A major problem is cleanliness of all the internal working components to allow the reciprocating CI and SI engines to run correctly over an extended period of time between service intervals. It is well known that diesel engines, in particular, have detergent additives in the lubricating oils to dissolve diesel by-products of combustion deposited inside the engine. The diesel particulate problem of soot emissions has still not been fully solved, with special emphasis on nano-soot particles, which cause respiratory problems in those living in close proximity to roadways. Expensive after-treatment techniques have been incorporated, but these do not completely alleviate the issue of nano-soot paticulates.
After using considerable energy to heat the crude to break down those loose chemical bonds, to distill out the higher volatiles we use for fuels, the crude oil is forced to cool rapidly to individually condense out its various constituents. What happens to all the energy that is used to heat up the crude? It is dissipated as waste heat energy.
It is then rapidly carried away by the cooling distillation process and either radiated or vented to the atmosphere. This is after it has been used to boil-off and separate the volatiles. This is a poor use of energy, to create a usable fuel. It is a wasteful energy practice, which is recovered at the pump through the consumer’s pocket.
The argument often put forward is that it is expensive to liquefy natural gas, and that is only partly and simplistically true. However the product you get in return, in one single step of liquefaction, is a purer fuel to burn and does not need any other additives. This would keep a number of CI and SI engines much cleaner and thus operating at higher peak performance levels over a longer period of time, without expensive maintenance and adjustments (or resorting to costly additives and after-treatments that are not required to maintain a consistent performance level).

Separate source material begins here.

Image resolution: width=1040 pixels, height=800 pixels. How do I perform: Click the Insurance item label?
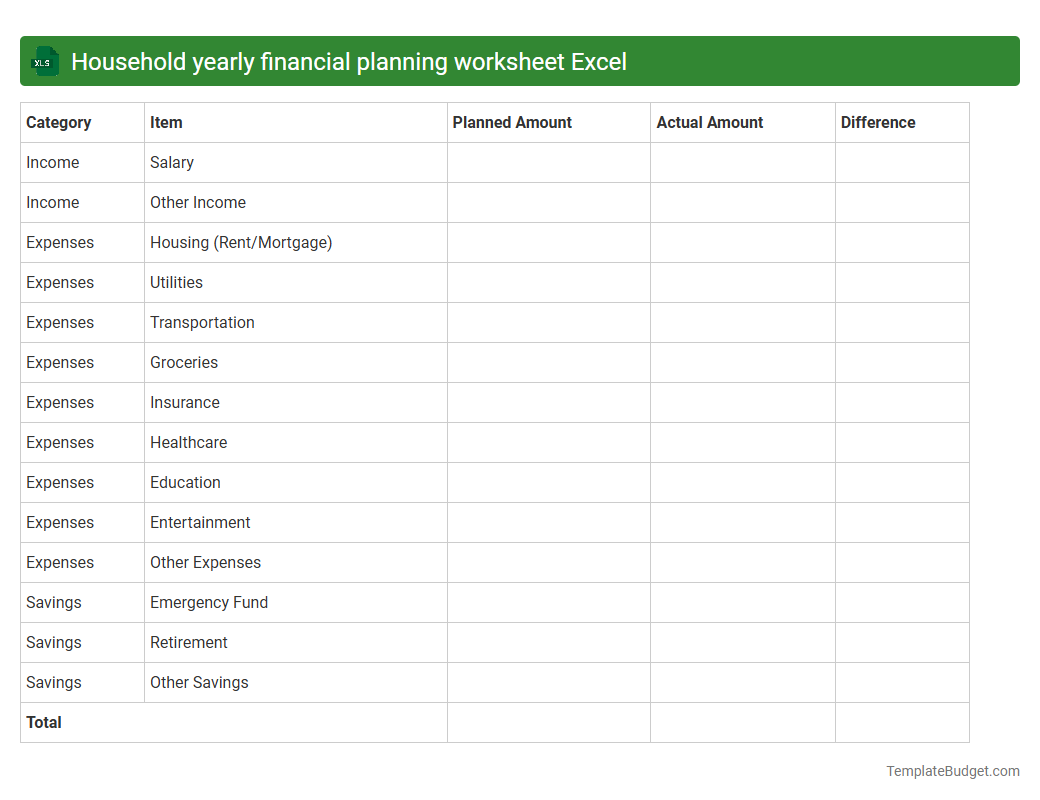point(185,402)
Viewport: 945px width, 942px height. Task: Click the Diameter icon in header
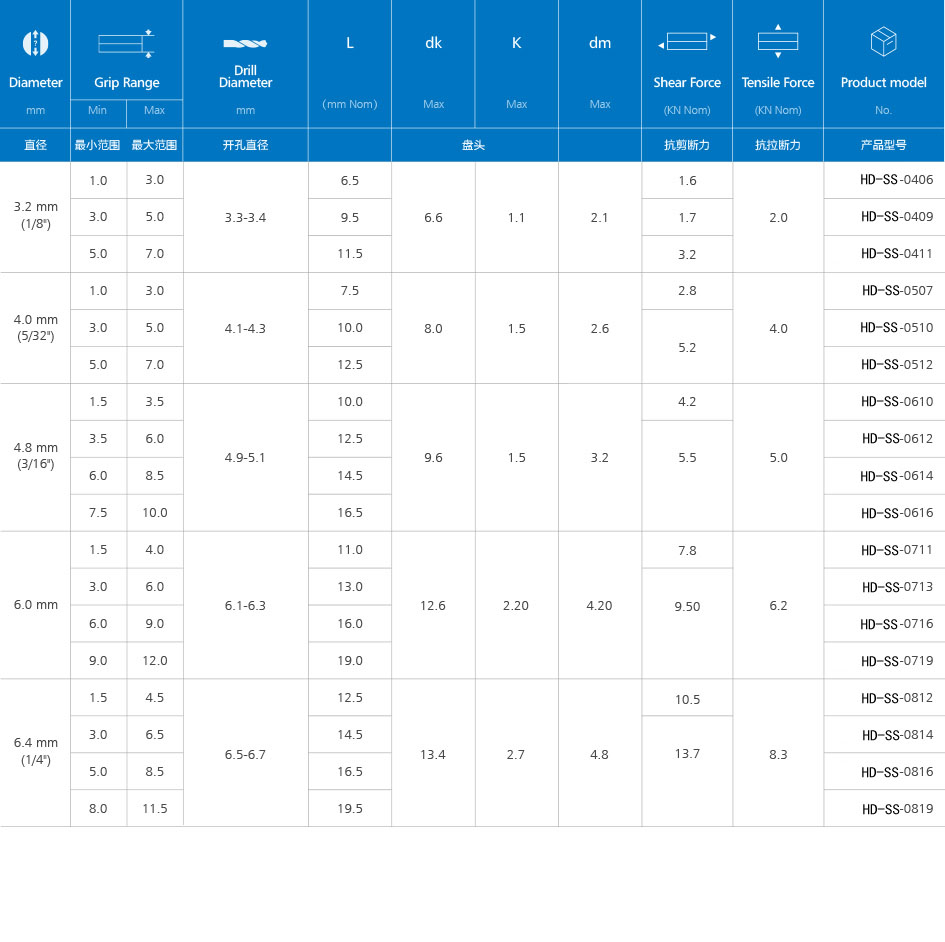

Diesel/gasoline are complex chemistry, single energy availability fuels. In comparison, cryogenically cooled fuels, such as LNG or liquid hydrogen, are ‘smart’ fuels as they retain two types of energy (or dual energy availability fuels).
That is because when natural gas is cooled and stored the energy is retained, unlike the distillation of crude oil which leaks off the energy used to ‘crack’ the crude oil energy to ambient. Distillation fuels tend to lie dormant in a simple single skin tank, which boils off a certain amount as temperatures rise and fall in the surrounding ambient air or sun load upon the storage container. This can be most readily recognised as the standing vertical vent pipes at gas stations with their slight shimmering haze bleeding off the raw high volatile hydrocarbons that leak to the atmosphere.
However, in the case of LNG, the liquefaction energy is still kept within the fuel. This cryogenic secondary energy source can be harnessed for useful work. This liquefaction energy can be used for a dual symbiotic process. In an electrical hybrid powertrain, a closed loop energy system can be designed whereby it can cool the electronic components to make them operate more efficiently and thus increase their power density [power/weight] or to downsize them in the finished design. The cryogenic cooling will also aid durability by the efficient targeted removal of heat from critical components. This waste heat energy creates a power type that is more readily usable by slower traction speed motors or the energy storage devices. Similarly, the central control unit is analogous to a cars ECU distribution circuitry, which can lose efficiency by operating at high temperatures. It can also have its efficiency and durability improved operating in the -100°C range.
One can visualise all the heat generated from computers, circuit boards, and individual chips that are cooled by fans.The waste heat from all these devices working at near cryogenic temperatures are now imparted back to the fuel, to be used to regasify the LNG to a gas molecular state. In the case of the Hybine Propulsion Systems® design, this is a small efficient turbine to provide a fuel that is readily able to burn and release its primary hydrocarbon energy to create power in the form of electrical energy from its attached generator to drive the vehicle. This forms a more efficient closed loop energy use process.
1 This term is now more commonly used for the class of solvents produced in the fracturing and distillation of crude oil.